#### [Supplied passage]
>>>>>

But now that reputation may be in danger, especially since the City Attorney's Office is going after a homeless man -- the littlest of little guys -- in a way that looks shadier and shadier by the minute.

The homeless man is Naser "Jimmy" Nasralla, whose story was featured in L.A. Weekly in late July. Titled "Jimmy on the Edge of Town," the article examines Jimmy's battle with the Union Pacific Railroad Company and the L.A. City Attorney's Office, who want him to vacate his makeshift home near a stretch of railroad tracks in Northridge.

From all accounts -- from the LAPD to local citizens and businesses -- Jimmy hasn't bothered anyone. But Union Pacific gave him a ticket for trespassing on its private property. The case went to court, with Apraham Atteukenian as the prosecutor from the L.A. City Attorney's Office.

As events unfolded, though, it became questionable if Jimmy was actually living on Union Pacific property. The LAPD, for example, was unsure if the homeless man lives on railroad land, and L.A. City Councilman Greig Smith's office, which represents Northridge, told the
Weekly that Jimmy lives on "county property." Longtime real estate expert Mary Cummins, in fact, said that she had no doubt Jimmy resides on county land.

Since two of the three charges against Jimmy involve trespassing on Union Pacific land, the findings were a major blow to the city attorney's case. Incredibly, the private/county property question came as a surprise to Atteukenian, whose boss is Carmen Trutanich.

<<<<<

#### [Dataset entries]
>>>>>

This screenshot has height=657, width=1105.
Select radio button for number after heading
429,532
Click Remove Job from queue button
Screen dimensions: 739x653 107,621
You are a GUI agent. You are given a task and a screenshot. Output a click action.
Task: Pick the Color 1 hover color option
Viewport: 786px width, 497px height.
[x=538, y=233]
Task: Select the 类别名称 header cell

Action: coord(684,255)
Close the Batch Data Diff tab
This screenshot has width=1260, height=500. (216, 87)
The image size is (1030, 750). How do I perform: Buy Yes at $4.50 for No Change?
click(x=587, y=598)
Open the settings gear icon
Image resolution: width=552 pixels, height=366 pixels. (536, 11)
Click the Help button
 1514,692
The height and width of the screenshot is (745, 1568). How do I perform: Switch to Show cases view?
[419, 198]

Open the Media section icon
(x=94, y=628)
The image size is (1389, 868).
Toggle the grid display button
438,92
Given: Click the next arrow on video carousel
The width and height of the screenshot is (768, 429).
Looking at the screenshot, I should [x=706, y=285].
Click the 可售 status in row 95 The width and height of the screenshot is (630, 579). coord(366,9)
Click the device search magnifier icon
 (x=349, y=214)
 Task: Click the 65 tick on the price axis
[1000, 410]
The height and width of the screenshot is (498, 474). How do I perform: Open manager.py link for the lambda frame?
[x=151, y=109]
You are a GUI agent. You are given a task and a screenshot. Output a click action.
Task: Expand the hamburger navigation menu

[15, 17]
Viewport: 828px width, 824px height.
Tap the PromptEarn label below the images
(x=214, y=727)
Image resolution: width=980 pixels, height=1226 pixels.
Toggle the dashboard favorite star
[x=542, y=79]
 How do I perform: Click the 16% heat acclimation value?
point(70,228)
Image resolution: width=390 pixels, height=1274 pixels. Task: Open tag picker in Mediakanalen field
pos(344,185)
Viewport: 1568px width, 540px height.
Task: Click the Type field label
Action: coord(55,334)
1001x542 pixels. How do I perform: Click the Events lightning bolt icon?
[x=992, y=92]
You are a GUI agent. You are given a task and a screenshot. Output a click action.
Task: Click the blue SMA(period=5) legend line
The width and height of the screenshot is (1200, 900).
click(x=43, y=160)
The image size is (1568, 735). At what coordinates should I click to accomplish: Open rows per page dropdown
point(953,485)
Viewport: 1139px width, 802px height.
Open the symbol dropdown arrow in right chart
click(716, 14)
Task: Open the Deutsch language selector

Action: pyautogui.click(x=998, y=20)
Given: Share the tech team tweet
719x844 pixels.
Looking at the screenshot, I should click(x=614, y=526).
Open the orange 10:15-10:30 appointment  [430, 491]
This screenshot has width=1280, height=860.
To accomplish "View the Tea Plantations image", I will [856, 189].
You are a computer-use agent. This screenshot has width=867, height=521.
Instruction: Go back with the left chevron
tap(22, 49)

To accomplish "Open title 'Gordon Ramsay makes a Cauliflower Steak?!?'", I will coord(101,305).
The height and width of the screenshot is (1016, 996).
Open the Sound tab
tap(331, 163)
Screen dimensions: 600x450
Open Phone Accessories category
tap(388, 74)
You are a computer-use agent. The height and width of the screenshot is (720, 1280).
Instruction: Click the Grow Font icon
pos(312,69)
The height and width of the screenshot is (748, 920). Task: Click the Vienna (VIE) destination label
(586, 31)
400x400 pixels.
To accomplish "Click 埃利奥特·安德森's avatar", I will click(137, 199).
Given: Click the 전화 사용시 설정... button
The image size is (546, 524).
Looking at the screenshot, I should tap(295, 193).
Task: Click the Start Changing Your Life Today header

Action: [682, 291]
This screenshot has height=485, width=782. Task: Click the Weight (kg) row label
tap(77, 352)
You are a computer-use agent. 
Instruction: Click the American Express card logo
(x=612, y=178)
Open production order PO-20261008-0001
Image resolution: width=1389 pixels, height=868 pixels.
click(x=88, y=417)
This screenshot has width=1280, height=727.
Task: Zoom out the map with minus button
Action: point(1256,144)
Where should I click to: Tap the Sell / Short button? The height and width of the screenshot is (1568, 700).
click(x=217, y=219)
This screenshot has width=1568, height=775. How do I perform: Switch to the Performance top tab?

<<<<<

Write out the full passage about the City Attorney's case against the homeless man in Northridge, word for word. You can set the records aside; they aren't needed here.

But now that reputation may be in danger, especially since the City Attorney's Office is going after a homeless man -- the littlest of little guys -- in a way that looks shadier and shadier by the minute.

The homeless man is Naser "Jimmy" Nasralla, whose story was featured in L.A. Weekly in late July. Titled "Jimmy on the Edge of Town," the article examines Jimmy's battle with the Union Pacific Railroad Company and the L.A. City Attorney's Office, who want him to vacate his makeshift home near a stretch of railroad tracks in Northridge.

From all accounts -- from the LAPD to local citizens and businesses -- Jimmy hasn't bothered anyone. But Union Pacific gave him a ticket for trespassing on its private property. The case went to court, with Apraham Atteukenian as the prosecutor from the L.A. City Attorney's Office.

As events unfolded, though, it became questionable if Jimmy was actually living on Union Pacific property. The LAPD, for example, was unsure if the homeless man lives on railroad land, and L.A. City Councilman Greig Smith's office, which represents Northridge, told the
Weekly that Jimmy lives on "county property." Longtime real estate expert Mary Cummins, in fact, said that she had no doubt Jimmy resides on county land.

Since two of the three charges against Jimmy involve trespassing on Union Pacific land, the findings were a major blow to the city attorney's case. Incredibly, the private/county property question came as a surprise to Atteukenian, whose boss is Carmen Trutanich.